I smiled despite myself and walked to the passenger door. Sliding in his silver BMW. The interior was cleaner than I expected, with a slight mint and air freshener smell. I sent a quick text to One letting her know I wouldn't be training today because I would be with Lee. She sent back a wink face emoji.
"Where were you going to eat?" I wondered. It would be much easier inspecting his car for anything out of the ordinary if he was talking. Since breaking into his car would probably look shady, I decided this was the better option. It didn't seem in his character to let me take the bus home, so him refusing to take me home or simply not offering would have meant that there was something in his car he didn't want me to see. But all I could tell from my seat was that he was neat. There weren't even gum wrappers in the cup holder or footprints on the matt.

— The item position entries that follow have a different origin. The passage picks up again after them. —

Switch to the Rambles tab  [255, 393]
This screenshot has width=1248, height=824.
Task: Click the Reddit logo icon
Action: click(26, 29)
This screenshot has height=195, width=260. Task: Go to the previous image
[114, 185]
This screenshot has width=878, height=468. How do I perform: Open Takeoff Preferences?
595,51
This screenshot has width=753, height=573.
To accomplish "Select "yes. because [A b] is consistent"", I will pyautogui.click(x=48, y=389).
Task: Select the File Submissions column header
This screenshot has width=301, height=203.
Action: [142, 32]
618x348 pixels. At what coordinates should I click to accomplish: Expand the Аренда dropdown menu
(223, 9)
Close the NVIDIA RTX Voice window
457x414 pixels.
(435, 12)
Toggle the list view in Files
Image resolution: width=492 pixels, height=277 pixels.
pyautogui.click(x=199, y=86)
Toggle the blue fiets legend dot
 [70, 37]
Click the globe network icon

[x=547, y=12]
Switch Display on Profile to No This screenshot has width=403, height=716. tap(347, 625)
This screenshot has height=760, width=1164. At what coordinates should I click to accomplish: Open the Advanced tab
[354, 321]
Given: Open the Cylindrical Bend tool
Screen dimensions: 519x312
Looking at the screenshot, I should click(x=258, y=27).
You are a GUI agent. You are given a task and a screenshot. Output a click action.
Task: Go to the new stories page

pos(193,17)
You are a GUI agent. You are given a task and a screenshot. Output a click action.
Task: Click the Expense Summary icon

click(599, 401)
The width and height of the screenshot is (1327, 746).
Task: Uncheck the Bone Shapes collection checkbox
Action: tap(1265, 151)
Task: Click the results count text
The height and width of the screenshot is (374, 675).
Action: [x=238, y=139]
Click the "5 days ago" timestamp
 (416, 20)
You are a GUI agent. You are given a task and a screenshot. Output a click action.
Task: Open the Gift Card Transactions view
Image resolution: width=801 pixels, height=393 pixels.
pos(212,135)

"I was actually going to grab pizza, is that okay?
"That's fine!" I answered cheerfully, while staring at his hands on the wheel. Even his nails were perfect. Chief always looked his best, but even he never looked quite so squeaky clean as Benjamin Lee.
"Do you mind the radio?" he asked, reaching to change the station.
"No, I don't get to listen to the radio very often, I don't even know what's popular nowadays." I admitted. And it was true. The last time I was Awake the world was still raving about Taylor Swift and Beyoncé. I wondered idly if they were still alive.
"Yeah, I know what you mean. If I'm not at work, then I'm thinking about work." he said.
"Spoken like a true workaholic."
"Guilty as charged." he grinned. He couldn't see me, so I didn't bother trying to smile.

It would have been a futile effort anyway because my mind was far too busy wondering what else he could be guilty of.